Task details:
What lines of the data hold the string "agent"? Copy them all.

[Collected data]
· · · · ·
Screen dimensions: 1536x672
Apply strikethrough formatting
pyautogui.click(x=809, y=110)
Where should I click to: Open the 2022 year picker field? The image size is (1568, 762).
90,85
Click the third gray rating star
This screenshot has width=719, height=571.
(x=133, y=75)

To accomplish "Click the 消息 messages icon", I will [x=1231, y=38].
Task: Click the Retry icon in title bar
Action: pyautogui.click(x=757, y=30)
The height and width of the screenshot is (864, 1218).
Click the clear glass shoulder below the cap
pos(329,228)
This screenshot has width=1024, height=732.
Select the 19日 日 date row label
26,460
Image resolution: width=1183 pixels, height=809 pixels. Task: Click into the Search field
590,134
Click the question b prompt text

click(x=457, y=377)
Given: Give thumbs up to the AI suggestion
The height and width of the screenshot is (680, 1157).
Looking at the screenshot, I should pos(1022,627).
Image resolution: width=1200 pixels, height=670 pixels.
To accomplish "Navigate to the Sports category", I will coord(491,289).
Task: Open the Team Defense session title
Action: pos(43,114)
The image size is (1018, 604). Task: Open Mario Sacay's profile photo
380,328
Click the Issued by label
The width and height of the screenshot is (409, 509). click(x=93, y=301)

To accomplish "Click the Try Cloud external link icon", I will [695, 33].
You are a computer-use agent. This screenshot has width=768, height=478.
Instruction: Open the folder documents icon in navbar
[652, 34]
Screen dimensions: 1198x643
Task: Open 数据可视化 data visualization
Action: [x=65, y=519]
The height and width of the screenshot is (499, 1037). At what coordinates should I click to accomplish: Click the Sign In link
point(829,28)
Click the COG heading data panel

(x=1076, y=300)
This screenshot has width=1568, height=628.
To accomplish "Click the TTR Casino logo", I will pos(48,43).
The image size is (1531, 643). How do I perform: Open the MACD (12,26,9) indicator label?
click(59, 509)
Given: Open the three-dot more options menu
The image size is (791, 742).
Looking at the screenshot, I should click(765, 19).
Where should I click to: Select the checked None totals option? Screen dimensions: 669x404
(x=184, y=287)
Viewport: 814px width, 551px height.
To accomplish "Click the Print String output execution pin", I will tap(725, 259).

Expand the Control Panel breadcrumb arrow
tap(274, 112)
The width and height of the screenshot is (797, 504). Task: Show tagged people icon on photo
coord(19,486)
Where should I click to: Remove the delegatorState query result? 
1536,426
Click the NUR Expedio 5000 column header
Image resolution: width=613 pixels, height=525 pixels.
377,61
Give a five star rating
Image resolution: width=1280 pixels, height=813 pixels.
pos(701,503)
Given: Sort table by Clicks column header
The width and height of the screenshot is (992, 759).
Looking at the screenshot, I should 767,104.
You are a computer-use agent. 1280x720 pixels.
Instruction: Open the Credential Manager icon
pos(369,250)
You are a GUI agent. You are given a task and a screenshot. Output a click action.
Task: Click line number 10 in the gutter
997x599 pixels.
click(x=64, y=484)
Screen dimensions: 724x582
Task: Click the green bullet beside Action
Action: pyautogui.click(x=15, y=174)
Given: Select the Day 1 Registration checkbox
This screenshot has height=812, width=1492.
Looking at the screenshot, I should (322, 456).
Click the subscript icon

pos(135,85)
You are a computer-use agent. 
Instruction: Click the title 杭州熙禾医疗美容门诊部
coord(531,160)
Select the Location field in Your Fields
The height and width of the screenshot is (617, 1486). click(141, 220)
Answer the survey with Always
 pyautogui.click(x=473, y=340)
· · · · ·
Answer box:
You are a computer-use agent. This screenshot has width=768, height=478.
You are a computer-use agent. 1280x720 pixels.
You are a GUI agent. You are given a task and a screenshot. Output a click action.
You are a computer-use agent. 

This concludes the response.